Rehm, a single-leg amputee who uses a carbon-fiber prosthesis, almost got the chance to compete against Henderson and co. but ultimately had to abandon his bid.
Track and field's governing body the IAAF said it could not prove his blade didn't give him an advantage, particularly when it came to launching his leap.
The 28-year-old is still working with the IAAF
to alter the ruling so he can compete with able-bodied jumpers at the 2017 world championships in London.
Rehm set his mega benchmark of 8.40m at the 2015 IPC world championships in Doha, Qatar. How far can he go as he aims to defend his F44 long jump crown at the Paralympics?
Isis Holt -- Athletics
She's just 15 years old but Isis Holt is already a pocket rocket dominating her sport.
The Australian only took up Paralympic sprinting in 2014 but the following year she won 100 and 200-meter gold at the world championships in world record time.
A delight to watch on track, the teenager says she doesn't actually remember watching athletics during London 2012 -- well, she was just 11.
Holt races in the T35 class for athletes with cerebral palsy and will renew her rivalry with Great Britain's Maria Lyle, another talented teenager making her Paralympic debut in Rio.
Sherif Othman -- Powerlifting
When it comes to a heavyweight in powerlifting, there is only one real contender -- Sherif Othman.

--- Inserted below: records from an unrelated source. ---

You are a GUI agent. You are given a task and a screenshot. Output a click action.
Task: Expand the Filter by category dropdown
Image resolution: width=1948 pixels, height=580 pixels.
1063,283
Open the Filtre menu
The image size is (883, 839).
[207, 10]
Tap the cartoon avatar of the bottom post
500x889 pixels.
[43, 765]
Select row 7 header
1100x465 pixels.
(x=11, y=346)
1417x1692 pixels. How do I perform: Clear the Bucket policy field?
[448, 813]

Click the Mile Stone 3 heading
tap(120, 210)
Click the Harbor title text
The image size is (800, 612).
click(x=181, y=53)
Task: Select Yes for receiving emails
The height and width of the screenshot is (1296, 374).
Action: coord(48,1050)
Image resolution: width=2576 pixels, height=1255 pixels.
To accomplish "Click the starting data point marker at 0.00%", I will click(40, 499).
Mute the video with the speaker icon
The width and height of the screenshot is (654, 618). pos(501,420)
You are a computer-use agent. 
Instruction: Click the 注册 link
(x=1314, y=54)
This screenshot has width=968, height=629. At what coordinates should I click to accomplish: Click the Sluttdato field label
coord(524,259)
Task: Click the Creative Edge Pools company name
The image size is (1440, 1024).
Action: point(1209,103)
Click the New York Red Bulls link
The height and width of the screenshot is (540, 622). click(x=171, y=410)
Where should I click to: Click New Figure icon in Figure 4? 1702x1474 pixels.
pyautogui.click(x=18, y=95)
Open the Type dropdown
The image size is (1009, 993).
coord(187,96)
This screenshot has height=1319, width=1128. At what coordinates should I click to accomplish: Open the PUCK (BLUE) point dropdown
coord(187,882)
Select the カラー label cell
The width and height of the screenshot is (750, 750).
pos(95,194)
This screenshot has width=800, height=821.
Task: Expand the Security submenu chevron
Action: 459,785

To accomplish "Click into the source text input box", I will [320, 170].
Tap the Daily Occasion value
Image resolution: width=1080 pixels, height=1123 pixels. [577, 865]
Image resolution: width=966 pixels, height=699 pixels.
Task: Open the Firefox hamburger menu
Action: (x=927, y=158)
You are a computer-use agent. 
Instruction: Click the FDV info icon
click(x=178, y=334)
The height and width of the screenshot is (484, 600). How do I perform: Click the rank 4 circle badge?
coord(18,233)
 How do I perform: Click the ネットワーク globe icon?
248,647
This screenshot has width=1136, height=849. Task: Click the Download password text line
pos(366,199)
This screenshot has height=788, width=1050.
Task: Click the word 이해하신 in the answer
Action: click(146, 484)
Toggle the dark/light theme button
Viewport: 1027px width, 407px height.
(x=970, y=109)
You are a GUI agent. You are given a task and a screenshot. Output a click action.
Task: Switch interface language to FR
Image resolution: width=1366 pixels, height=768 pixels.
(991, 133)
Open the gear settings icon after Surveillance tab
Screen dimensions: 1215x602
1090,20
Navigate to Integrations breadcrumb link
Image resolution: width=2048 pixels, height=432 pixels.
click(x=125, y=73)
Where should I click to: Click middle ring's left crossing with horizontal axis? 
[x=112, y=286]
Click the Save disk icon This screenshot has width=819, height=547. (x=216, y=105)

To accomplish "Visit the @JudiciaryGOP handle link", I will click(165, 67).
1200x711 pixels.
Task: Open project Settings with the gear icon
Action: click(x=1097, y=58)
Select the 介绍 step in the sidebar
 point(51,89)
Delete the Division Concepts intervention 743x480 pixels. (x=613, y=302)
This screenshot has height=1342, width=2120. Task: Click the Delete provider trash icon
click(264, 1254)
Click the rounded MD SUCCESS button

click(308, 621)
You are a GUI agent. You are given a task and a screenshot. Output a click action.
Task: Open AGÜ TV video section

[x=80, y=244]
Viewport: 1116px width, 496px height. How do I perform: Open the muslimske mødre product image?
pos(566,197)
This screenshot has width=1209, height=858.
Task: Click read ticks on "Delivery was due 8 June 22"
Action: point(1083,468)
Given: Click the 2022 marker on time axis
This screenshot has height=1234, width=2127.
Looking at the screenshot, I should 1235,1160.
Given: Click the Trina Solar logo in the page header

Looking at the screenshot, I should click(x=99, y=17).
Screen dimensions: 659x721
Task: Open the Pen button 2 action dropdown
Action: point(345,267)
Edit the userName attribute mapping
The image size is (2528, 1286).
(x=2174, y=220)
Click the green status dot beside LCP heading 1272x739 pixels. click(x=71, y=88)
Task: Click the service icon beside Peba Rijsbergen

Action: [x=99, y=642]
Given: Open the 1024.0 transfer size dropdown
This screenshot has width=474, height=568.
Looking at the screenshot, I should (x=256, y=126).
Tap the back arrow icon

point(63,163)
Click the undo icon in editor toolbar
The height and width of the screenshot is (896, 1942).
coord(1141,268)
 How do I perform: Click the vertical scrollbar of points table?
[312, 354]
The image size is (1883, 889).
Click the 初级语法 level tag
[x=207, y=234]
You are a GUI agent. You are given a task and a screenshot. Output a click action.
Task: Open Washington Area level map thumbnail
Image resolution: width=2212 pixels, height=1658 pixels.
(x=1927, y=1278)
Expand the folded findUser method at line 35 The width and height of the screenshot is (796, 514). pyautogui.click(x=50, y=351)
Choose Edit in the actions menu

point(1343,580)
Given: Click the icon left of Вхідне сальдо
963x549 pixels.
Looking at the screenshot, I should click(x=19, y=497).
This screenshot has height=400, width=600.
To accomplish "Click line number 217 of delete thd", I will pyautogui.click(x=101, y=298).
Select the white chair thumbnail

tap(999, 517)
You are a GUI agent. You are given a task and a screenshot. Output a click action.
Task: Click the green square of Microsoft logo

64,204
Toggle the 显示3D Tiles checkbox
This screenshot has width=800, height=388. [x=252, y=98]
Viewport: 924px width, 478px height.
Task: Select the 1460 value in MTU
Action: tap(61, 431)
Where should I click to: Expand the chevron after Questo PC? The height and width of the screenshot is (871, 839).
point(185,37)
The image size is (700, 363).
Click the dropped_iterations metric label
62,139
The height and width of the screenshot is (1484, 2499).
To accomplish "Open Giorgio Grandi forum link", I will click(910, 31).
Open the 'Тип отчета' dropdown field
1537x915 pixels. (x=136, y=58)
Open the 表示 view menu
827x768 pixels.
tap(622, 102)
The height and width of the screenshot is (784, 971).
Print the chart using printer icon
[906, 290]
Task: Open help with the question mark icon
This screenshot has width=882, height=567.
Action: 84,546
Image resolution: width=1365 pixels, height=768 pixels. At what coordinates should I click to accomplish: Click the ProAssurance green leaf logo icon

The Egyptian is a double Paralympic gold medalist in the 56 kg class but has moved up to 59 kg ahead of the Rio Games -- much to the chagrin of some his rivals.
Othman announced his arrival in the division by immediately setting a new world record of 210.5 kg in February this year.
British rival Ali Jawad has high praise for Othman, calling him the "Usain Bolt" of powerlifting. "If you look at the best benchers who've ever lived -- able-bodied or disabled -- he is probably the best out of all of them," Jawad said.